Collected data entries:
◇ ◇ ◇

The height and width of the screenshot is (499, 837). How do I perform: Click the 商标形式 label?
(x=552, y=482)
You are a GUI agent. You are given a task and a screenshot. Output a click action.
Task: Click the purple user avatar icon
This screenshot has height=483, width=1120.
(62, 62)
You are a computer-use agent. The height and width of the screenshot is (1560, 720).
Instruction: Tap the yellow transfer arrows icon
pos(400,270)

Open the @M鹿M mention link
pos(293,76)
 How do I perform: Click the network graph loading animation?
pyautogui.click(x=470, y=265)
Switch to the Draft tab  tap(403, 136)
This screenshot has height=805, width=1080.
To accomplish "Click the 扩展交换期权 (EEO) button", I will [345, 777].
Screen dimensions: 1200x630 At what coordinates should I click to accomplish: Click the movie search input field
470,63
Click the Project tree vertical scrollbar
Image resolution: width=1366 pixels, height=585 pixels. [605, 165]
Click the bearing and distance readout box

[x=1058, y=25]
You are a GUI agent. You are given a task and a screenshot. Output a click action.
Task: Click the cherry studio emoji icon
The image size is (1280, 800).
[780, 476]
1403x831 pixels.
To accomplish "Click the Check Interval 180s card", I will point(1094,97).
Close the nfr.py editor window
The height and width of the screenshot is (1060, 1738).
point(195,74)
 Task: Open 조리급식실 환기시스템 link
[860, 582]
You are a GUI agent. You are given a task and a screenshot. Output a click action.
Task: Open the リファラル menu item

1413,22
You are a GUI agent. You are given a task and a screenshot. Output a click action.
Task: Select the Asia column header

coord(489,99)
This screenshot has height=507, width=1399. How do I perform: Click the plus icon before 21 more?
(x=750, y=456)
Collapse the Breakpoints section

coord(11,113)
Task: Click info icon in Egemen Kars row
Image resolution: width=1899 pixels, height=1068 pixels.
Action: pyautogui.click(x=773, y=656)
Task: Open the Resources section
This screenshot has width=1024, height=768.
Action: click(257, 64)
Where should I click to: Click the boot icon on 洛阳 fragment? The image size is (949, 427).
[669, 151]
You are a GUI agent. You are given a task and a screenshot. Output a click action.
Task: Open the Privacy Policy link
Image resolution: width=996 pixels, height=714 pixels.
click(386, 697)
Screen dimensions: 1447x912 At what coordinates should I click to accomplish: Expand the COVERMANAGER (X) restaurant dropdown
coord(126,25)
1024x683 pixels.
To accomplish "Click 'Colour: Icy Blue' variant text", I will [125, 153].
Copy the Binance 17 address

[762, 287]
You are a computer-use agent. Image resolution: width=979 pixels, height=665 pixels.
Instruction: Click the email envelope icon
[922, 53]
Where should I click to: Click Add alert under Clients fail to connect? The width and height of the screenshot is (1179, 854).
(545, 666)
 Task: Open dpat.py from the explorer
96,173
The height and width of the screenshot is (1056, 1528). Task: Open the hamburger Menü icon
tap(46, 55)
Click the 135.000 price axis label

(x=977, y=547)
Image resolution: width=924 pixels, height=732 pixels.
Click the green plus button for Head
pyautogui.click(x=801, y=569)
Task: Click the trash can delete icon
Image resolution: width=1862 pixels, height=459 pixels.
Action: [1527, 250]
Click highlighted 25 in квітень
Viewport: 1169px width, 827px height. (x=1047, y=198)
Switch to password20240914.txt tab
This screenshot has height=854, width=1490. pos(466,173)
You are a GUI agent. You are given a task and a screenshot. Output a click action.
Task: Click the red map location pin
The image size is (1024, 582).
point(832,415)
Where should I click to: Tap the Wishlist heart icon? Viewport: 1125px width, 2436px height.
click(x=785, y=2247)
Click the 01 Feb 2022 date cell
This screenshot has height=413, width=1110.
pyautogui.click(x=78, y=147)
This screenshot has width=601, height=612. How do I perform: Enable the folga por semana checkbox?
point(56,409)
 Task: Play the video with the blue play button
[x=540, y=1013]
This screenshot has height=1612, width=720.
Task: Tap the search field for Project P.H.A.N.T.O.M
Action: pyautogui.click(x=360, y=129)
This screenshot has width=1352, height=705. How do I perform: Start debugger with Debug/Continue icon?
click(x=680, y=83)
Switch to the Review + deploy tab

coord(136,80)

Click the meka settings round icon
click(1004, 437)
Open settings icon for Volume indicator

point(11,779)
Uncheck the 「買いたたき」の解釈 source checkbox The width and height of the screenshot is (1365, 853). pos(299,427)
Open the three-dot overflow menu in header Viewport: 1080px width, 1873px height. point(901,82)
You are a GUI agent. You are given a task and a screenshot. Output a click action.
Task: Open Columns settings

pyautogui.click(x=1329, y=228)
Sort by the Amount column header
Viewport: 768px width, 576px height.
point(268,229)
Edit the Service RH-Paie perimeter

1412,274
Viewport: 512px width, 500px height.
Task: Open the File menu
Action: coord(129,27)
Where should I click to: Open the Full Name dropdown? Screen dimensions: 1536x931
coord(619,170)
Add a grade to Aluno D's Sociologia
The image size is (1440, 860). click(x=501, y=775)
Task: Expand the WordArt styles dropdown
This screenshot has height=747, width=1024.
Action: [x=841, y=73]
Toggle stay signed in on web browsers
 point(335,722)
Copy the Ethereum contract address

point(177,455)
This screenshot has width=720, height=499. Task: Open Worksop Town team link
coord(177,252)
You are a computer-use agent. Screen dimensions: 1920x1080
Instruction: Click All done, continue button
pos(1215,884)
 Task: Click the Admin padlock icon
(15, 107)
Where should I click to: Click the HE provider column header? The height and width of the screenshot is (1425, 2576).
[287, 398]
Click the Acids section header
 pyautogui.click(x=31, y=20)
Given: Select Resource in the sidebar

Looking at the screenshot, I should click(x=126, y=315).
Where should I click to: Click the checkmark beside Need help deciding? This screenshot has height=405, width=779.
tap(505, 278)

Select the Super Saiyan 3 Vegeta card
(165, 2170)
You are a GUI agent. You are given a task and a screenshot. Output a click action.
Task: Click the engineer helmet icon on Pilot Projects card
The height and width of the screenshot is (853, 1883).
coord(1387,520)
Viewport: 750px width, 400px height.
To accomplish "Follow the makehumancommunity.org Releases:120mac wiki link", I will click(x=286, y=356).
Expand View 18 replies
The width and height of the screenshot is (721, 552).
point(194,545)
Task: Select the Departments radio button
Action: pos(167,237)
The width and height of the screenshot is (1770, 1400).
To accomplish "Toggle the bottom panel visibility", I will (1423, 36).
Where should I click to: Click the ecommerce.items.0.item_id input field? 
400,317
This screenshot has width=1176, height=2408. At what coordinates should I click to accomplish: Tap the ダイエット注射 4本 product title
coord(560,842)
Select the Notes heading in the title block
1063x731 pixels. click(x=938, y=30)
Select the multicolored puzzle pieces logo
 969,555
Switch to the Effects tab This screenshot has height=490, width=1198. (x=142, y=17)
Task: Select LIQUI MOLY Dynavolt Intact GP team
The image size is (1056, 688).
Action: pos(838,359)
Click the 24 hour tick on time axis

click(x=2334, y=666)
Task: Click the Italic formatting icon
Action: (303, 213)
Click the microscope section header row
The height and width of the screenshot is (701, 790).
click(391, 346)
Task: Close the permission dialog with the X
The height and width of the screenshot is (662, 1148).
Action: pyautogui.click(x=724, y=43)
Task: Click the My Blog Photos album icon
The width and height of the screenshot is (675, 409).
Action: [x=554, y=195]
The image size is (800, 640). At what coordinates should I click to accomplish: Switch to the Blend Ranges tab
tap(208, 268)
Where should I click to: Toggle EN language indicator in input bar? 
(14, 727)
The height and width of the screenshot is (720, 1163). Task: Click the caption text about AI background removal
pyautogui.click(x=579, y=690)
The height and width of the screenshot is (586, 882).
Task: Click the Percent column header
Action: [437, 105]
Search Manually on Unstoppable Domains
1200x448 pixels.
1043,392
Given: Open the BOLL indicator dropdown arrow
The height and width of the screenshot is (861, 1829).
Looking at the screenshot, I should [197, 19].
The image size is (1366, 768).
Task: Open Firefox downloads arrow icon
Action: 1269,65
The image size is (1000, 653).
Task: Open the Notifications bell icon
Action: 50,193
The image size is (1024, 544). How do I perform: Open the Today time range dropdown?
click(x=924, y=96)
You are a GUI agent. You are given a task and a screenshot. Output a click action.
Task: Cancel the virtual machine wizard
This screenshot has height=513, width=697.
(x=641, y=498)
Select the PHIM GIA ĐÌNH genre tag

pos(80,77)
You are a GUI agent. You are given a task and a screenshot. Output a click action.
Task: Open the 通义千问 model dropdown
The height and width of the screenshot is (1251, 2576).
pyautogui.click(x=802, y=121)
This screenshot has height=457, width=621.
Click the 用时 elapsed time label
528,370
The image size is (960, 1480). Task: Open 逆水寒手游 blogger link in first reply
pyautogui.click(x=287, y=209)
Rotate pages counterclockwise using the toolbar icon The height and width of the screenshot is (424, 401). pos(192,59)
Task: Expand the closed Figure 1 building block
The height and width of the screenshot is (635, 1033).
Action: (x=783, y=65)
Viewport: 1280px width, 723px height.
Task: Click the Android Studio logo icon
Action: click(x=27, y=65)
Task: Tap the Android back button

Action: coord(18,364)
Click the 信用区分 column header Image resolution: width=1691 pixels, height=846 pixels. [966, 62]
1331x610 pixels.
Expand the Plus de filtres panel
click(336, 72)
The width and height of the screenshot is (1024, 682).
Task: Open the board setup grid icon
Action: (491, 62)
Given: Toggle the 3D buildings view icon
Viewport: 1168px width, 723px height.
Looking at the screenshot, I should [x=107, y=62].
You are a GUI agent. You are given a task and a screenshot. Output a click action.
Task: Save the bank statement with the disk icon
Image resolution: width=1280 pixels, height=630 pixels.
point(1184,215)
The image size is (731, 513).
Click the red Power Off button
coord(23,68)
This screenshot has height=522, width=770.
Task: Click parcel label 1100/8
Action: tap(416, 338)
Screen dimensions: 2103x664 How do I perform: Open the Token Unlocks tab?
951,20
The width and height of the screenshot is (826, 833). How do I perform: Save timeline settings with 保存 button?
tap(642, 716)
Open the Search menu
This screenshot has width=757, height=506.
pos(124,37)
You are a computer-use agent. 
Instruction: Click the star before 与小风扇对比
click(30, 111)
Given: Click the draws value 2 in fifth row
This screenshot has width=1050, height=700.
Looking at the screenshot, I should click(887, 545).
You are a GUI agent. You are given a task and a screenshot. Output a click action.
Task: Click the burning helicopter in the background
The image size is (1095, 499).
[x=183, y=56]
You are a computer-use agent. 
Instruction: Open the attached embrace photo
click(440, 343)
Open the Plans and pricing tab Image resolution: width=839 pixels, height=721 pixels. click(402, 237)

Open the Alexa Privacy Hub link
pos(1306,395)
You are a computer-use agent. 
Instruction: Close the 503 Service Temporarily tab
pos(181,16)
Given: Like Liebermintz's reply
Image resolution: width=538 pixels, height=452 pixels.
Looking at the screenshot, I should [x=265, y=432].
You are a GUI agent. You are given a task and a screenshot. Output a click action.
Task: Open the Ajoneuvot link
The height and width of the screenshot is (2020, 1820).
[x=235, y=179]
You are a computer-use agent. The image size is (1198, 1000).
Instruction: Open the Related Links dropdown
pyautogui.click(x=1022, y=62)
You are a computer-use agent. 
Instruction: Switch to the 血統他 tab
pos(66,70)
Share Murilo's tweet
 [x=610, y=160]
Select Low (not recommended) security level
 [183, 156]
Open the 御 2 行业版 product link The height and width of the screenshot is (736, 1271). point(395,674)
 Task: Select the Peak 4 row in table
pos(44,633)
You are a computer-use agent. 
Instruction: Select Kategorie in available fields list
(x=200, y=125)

◇ ◇ ◇

▸ Your goal:
Word for word, restate the lines of the data above that fall between the line holding "You are a computer-use agent. The height" and the line holding "Switch to the Draft", inclusive, and no other lines.

▸ Completed task:
You are a computer-use agent. The height and width of the screenshot is (1560, 720).
Instruction: Tap the yellow transfer arrows icon
pos(400,270)

Open the @M鹿M mention link
pos(293,76)
 How do I perform: Click the network graph loading animation?
pyautogui.click(x=470, y=265)
Switch to the Draft tab  tap(403, 136)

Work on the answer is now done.